The late 90s were not a good time to be a Red Sox fan, unless you happened to enjoy teams that regularly ripped your heart out of your chest and drop-kicked it down Comm Ave. These were wretched, wretched times that were redeemed solely by the arrival of Pedro Martinez by the tail end.
In the offseason of the 2000 season, in the wake of another embarrassment at the hands of the Yankees in the 1999 ALCS, Red Sox ownership apparently flipped the “fuck this” switch and decided that if they were gonna have a pitcher of Perdo’s caliber aboard, they might as well surround him with players a few steps up from, say, Wilton Veras and Midre Cummings. The first target was prized free agent Mike Mussina, but he ended up opting for a ring-free life in New York. The “consolation prize” was that other big free agent, Manny Ramirez.

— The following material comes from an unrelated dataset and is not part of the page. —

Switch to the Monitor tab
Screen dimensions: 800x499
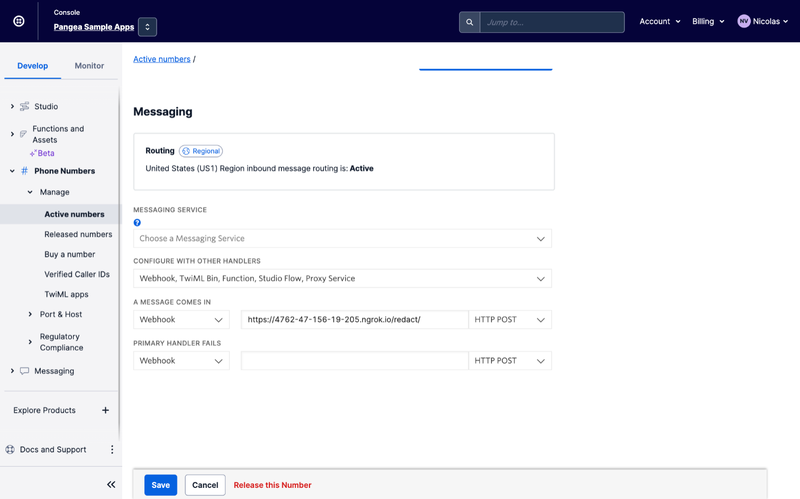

You have to understand that before Pedro and Manny were signed, this was the place where if a big name showed up at all, it was simply to stave off death or retirement and pad their bank accounts a little bit more. Guys like Jack Clark and Andre Dawson and Frank Viola and Rickey Henderson and Dante Bichette and, god love him, Bret Saberhagen showed up at Yawkey Way seemingly out of any other options, put on the laundry and went to work not winning us a World Series.
Manny, on the other hand, was a big deal. A three-time All Star coming off a couple of the best years of his career and a genuine home run masher. Add his bat alongside Nomar, with Pedro on the hill? Suddenly, this was starting to look like a team that could do some damage.
Yes, there were concerns about the money we threw Manny’s way — $160 million. But all that shit flew out the window on Fenway opening day in 2001, when the man strolled to the plate as a member of the Boston Red Sox in front of the home crowd for the first time. We were already down 3-0, thanks to some first inning struggles from Tim Wakefield, but with two men on, Manny delivered the first pitch he saw over the green monster. Honestly, I don’t think there was a more anticipated first at-bat in the previous ten years of baseball at Fenway, and to say that the place went apeshit when he launched that home run is like saying Snoop Dogg enjoys the occasional joint. It was a thunderous ovation that must have rattled windows all the way to the financial district — easily one of the loudest I’d heard at Fenway to that point in my life.
One pitch, one swing, just like that, tie game. Also: an entire $160 million contract justified. And if I knew what was in store for us over the next few years of the “Manny Era,” I probably would have not drank so much goddam beer that day.